Page
■ ■ ■ ■ ■ ■ ■

Earthquake and Recent Finds at Susita
Excavation continues at Susita, the site on the hills overlooking the east bank of Kinneret, the Sea of Galilee. The finds were discovered under the roof of a building that collapsed in the earthquake of 363 CE. Susita was also called Hippos as it sits like a horse on a hilltop 350m. above the lake. According to the excavator, Dr. Michael Eisenberg of Haifa University, the collapsed building, the largest on the site, was a basilica that served as a marketplace, and a number of skeletons were discovered under its collapsed roof. One of them was of a young woman who was wearing a golden dove-shaped pendant. Also found was the marble leg of a statue that may have been 2m. high, that of a god or an athlete. The earthquake of 363 was a powerful one and completely destroyed the city, which took twenty years to be rebuilt and, according to Eisenberg, there was a later earthquake of 749 CE, which destroyed the city completely – the city was never rebuilt. The city had a bastion of the Roman period that overlooked the lake and there the archaeologists found a catapult-like machine that would have been 8m. long and could have launched massive stone ammunition, some of which was still extant at the site.
Ancient Mikveh – Recent Graffiti, South of Beit Shemesh
In a rescue dig at the Ha’Ela junction, before the widening of Route 38, the Israel Antiquities Authority (IAA) has uncovered an ancient mikveh, believed to be dated to about 100 CE, and a massive water cistern of about two hundred years later. Great interest centred on the fact that the ceiling of the cistern had been scratched with the names of two Australian soldiers at the time of the British Mandate. According to Yoav Tsur of the IAA, the find “allows us to reconstruct a double story – a Jewish settlement of the second century CE, probably against the background of the Bar-Kochba Revolt and another story, no less fascinating, about a group of Australian soldiers who visited the site 1,700 years later and left their mark”. They left their names, Corporals Scarlett and Walsh and their numbers in the RAE (Royal Australian Engineers) with the date 30/5/1940.
According to the IAA, research shows that Scarlett died in 1970 and Walsh in 2005, but the IAA will contact their families to tell them about the find. The Israel National Roads Company has agreed to slightly change the junction layout so that the finds can be incorporated in the adjacent landscaping.

■ ■ ■ ■ ■ ■ ■

Source material
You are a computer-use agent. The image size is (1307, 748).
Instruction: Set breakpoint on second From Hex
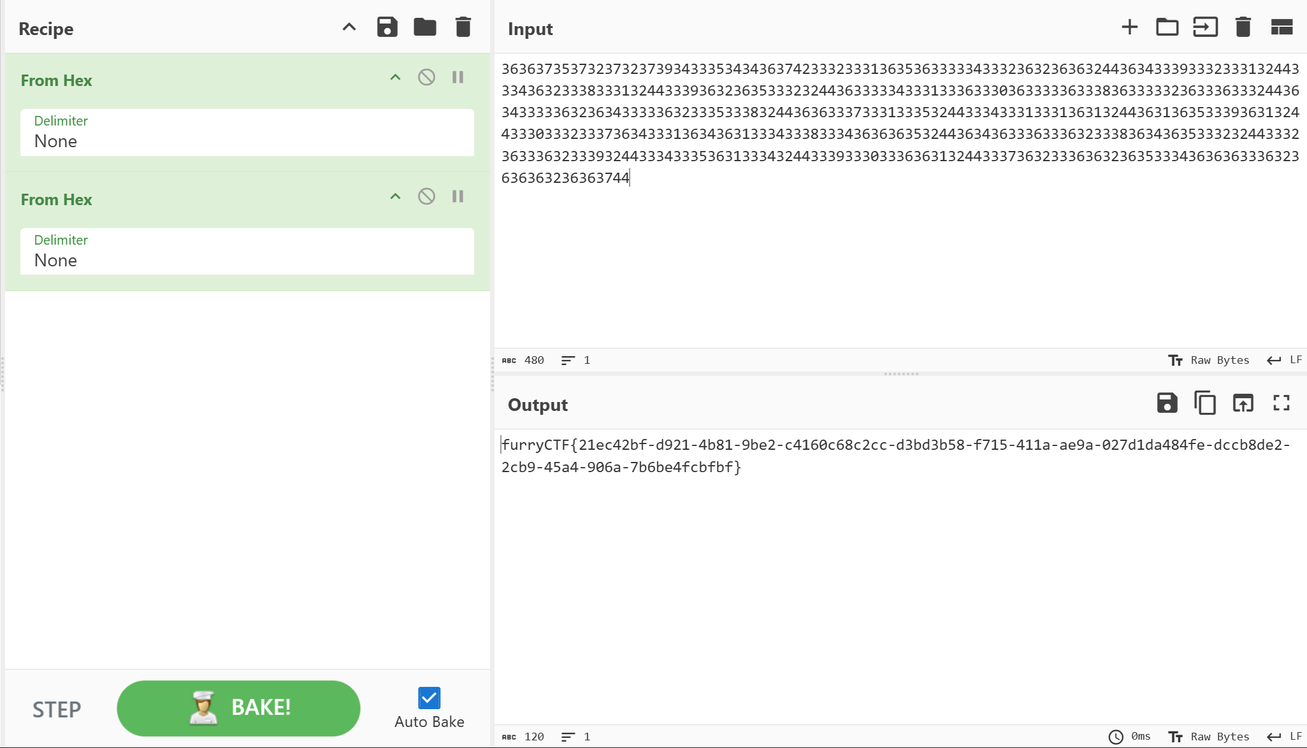(x=458, y=197)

■ ■ ■ ■ ■ ■ ■

Requirements
1. Name every person identified by name in the archaeology report.
2. According to the archaeology report, what was the young woman found under the collapsed roof at Susita wearing?
The material has nothing to do with the archaeology report.

Answers
1. Dr. Michael Eisenberg, Yoav Tsur, Corporal Scarlett, Corporal Walsh

2. A golden dove-shaped pendant.